* [Task set]:
[1] Reproduce the entries word for word from the line containing "755x396 pixels." through the line containing "Click the 60", including both of those lines, and nothing else.
[2] Continue the article on Rystad Energy's OPEC and Venezuela oil forecasts from its final sentence.

Turning to the broader oil market, Rystad Energy predicts that the combined production of the 14 OPEC member countries will drop to 31.1 million bbl/d on average in 2019, significantly below its quota target of 31.9 million bbl/d under the current OPEC+ deal (Figure 2). Under the agreement, OPEC agreed to cut 800,000 bbl/d from the October reference level of 32.7 million bbl/d.


OPEC Oil Production (million bbl/d)

Source: Rystad Energy

“Our projection is based on the assumption that Kingdom of Saudi Arabia, the United Arab Emirates, Kuwait and Iraq target their own quotas instead of compensating for Iran and Venezuela during the first half of 2019, and that OPEC+ production cuts are extended through December,” the report reads. “OPEC will be able to balance the market if members stick to their own quotas and the deal rolled over to December.”

Rystad says it does not expect waivers on U.S. sanctions of Iranian oil exports to be extended past May, leading to Iranian supplies dropping by 265,000 bbl/d by June. “For the first half of 2019, we expect KSA, UAE and Kuwait to comply 100 percent with their country quotas, while Iraq reaches full compliance by April. For the second half of 2019, we expect KSA, UAE, Kuwait and Iraq to compensate for additional losses from Iran, but still restrain output in order to balance the market.”

Nigeria is expected to keep production fairly flat from October 2018 levels, and Libyan production is forecast to average 1.04 million bbl/d in 2019 compared with the 1.12 million bbl/d last October. Output from the remaining OPEC members is largely driven by natural declines with limited upside, making output policy discussions less relevant, Rystad says.

The political crisis in Venezuela–one of OPEC’s founding members–has dominated headlines since early January, but the country’s oil production has been in a freefall for some time and that trend will carry over into 2019 and 2020, according to a Rystad Energy analysis released on Feb. 11. Rystad projects that Venezuela’s already sinking oil production will drop by another 340,000 bbl/d this year and slide even farther next year.

In fact, total output could fall as low as 680,000 bbl/d in 2020 if the political status quo continues and Venezuela is unable to offset the effects of U.S. sanctions and secure new financing. On the other hand, Rystad’s “high case” scenario considers the effects of a regime change where U.S. sanctions are lifted and new financing agreements are secured. Under that scenario, production would average 1.06 million bbl/d in 2020.

One critical factor is Venezuela’s reliance on diluents (naphtha) imported from the United States to mix with the heavy crude produced from the Orinoco Belt in order to make the oil marketable, points out Paola Rodriguez-Masiu, a Rystad Energy analyst. Venezuela has been importing 60,000 bbl/d of naphtha from the United States, mainly from Citgo, the U.S. refining subsidiary of state oil company PDVSA.

“Rystad Energy forecasts that some operators in Venezuela will run out of the crucial diluent by March. Without diluent, 200,000 bbl/d of heavy crude exports are at risk,” Rodriguez-Masiu says.

* [Given records]:

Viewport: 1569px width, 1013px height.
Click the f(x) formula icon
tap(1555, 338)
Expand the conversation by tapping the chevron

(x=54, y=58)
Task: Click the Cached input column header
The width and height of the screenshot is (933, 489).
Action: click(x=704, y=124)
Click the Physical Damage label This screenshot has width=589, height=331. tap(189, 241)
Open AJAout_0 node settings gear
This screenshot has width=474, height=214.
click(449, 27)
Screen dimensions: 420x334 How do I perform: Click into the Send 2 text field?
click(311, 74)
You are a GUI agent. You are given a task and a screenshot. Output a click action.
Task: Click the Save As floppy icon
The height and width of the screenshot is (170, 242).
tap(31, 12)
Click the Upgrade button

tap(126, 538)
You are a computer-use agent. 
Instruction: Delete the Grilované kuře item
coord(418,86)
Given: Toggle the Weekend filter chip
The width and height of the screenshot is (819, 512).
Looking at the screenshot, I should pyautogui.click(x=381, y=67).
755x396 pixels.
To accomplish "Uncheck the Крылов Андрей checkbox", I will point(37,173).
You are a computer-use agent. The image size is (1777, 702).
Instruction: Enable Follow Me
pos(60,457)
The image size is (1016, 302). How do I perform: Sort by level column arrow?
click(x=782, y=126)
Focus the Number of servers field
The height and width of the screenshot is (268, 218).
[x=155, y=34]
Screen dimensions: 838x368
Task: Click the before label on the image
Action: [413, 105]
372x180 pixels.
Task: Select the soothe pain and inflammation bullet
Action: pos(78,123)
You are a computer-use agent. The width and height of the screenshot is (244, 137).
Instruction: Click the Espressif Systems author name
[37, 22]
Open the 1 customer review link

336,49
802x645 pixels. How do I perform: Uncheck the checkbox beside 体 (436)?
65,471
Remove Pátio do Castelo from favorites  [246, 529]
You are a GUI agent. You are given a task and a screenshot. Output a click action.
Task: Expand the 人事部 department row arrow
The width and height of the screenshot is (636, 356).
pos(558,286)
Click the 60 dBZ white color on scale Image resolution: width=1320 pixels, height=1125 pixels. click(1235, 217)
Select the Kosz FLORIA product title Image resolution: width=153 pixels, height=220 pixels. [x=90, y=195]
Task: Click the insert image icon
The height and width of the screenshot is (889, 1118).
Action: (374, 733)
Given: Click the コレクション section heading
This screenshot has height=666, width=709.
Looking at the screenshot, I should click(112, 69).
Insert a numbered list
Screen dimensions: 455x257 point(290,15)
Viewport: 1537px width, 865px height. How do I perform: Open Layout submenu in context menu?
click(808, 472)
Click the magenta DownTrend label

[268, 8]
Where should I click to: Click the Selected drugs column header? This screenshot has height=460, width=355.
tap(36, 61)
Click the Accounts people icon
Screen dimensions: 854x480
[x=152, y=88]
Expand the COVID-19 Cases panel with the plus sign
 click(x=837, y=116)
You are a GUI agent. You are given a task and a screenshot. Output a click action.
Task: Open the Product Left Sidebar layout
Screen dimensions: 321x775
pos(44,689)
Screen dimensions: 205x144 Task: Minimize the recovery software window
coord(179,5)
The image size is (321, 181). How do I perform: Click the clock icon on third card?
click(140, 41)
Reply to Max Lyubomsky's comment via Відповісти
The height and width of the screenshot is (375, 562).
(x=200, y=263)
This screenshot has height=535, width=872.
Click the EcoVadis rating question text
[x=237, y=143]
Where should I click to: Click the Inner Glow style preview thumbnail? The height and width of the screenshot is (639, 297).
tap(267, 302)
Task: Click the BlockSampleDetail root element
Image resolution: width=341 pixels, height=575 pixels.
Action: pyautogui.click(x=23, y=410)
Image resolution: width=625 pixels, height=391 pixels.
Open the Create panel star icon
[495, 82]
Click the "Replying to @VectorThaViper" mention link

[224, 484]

* [Responses in order]:
[1]
755x396 pixels.
To accomplish "Uncheck the Крылов Андрей checkbox", I will point(37,173).
You are a computer-use agent. The image size is (1777, 702).
Instruction: Enable Follow Me
pos(60,457)
The image size is (1016, 302). How do I perform: Sort by level column arrow?
click(x=782, y=126)
Focus the Number of servers field
The height and width of the screenshot is (268, 218).
[x=155, y=34]
Screen dimensions: 838x368
Task: Click the before label on the image
Action: [413, 105]
372x180 pixels.
Task: Select the soothe pain and inflammation bullet
Action: pos(78,123)
You are a computer-use agent. The width and height of the screenshot is (244, 137).
Instruction: Click the Espressif Systems author name
[37, 22]
Open the 1 customer review link

336,49
802x645 pixels. How do I perform: Uncheck the checkbox beside 体 (436)?
65,471
Remove Pátio do Castelo from favorites  [246, 529]
You are a GUI agent. You are given a task and a screenshot. Output a click action.
Task: Expand the 人事部 department row arrow
The width and height of the screenshot is (636, 356).
pos(558,286)
Click the 60 dBZ white color on scale Image resolution: width=1320 pixels, height=1125 pixels. click(1235, 217)

[2]
Accelerating Decline

A new report from IHS Markit says the longer the faceoff lasts between Juan Guaido, the U.S.-backed head of the Venezuelan National Assembly, and Russia-supported President Nicolas Maduro, the greater the likelihood of an acceleration in the already steep decline in Venezuelan oil output.

At issue is the country’s 2018 presidential election, which Maduro claims gave him a new six-year term after his previous presidential term expired on Jan. 10. Jim Burkhard, IHS Markit vice president of oil markets research, explains that the election violated Venezuela’s constitution. “In this case, the presidency is currently vacant, and the head of the National Assembly (Guaido) assumes the office until legitimate elections install a new president,” he explains.

In response, on Jan. 28 the United States imposed import sanctions on Venezuelan oil. The sanctions effectively reduce U.S. Venezuelan imports to zero from recent levels of 500,000–600,000 bbl/d, and cut off diluent supply from the United States for blending extra-heavy crude oil into Venezuela’s diluted crude oil (DCO) grade, according to Burkhard.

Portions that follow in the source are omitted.